The miraculous feeding of the 5,000 exceeded the laws of physics, and the miraculous feeding of the Eucharist exceeds all we know of metaphysics. The world is bound to be skeptical and we ourselves may have our share of doubts, but in our hunger, can we not see that the Lord is reaching down from heaven to feed us with the Bread of Life and the Cup of Eternal Salvation? The older I get and the longer I serve as a priest, the more I realize that the joy of my life is my dependence upon the Eucharist. I’ve tried depending largely on myself, on my good will and talents. What a burden there is in all of that! But what joy and freedom there is when I finally recognized that the Lord will take what little I have to offer and make it into something so beautiful and good that I can hardly believe my eyes. In fact, I can’t believe my natural eyes – only the eyes of faith.
The Extra Point
At the outset, I did promise you an extra point, a word of encouragement, courtesy of St. Paul, and here it is. In today’s second reading from his Letter to the Romans, St.
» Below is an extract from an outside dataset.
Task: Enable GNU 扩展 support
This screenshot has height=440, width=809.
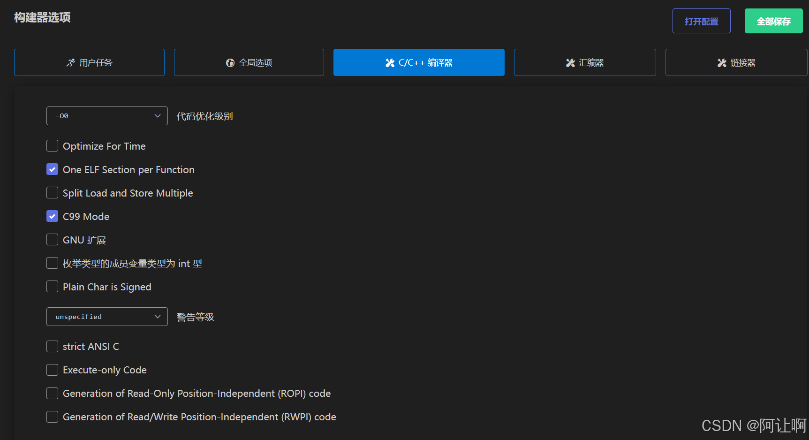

Paul tells us that if we are in communion with the love of Christ there is no form of setback or suffering that can overcome us: not our mortality, not the unseen principalities and powers, not the things that are going on in the world, not the heavens above or the depths of the sea . . . To St. Paul’s list of hardships we might add the coronavirus, economic hardship, unemployment, and so much more!
Dear friends, when we unite ourselves to Christ’s love in the Eucharist, that is, when we receive the Eucharist worthily and with devotion, no challenge, no suffering, no problem will be able to separate us from Christ … Not suffering, but only sin can separate us from Christ, and there is no better bulwark against sin than devout and active participation in the Eucharist and healthy Eucharistic devotion.
With prayers of Mary, the Mother of God and the Woman of the Eucharist, let us joyfully acknowledge our dependence upon the Eucharistic Lord and thank our heavenly Savior for drawing so close to us in love. “O Sacrament Most Holy, O Sacrament Divine, all praise and all thanksgiving be every moment Thine!”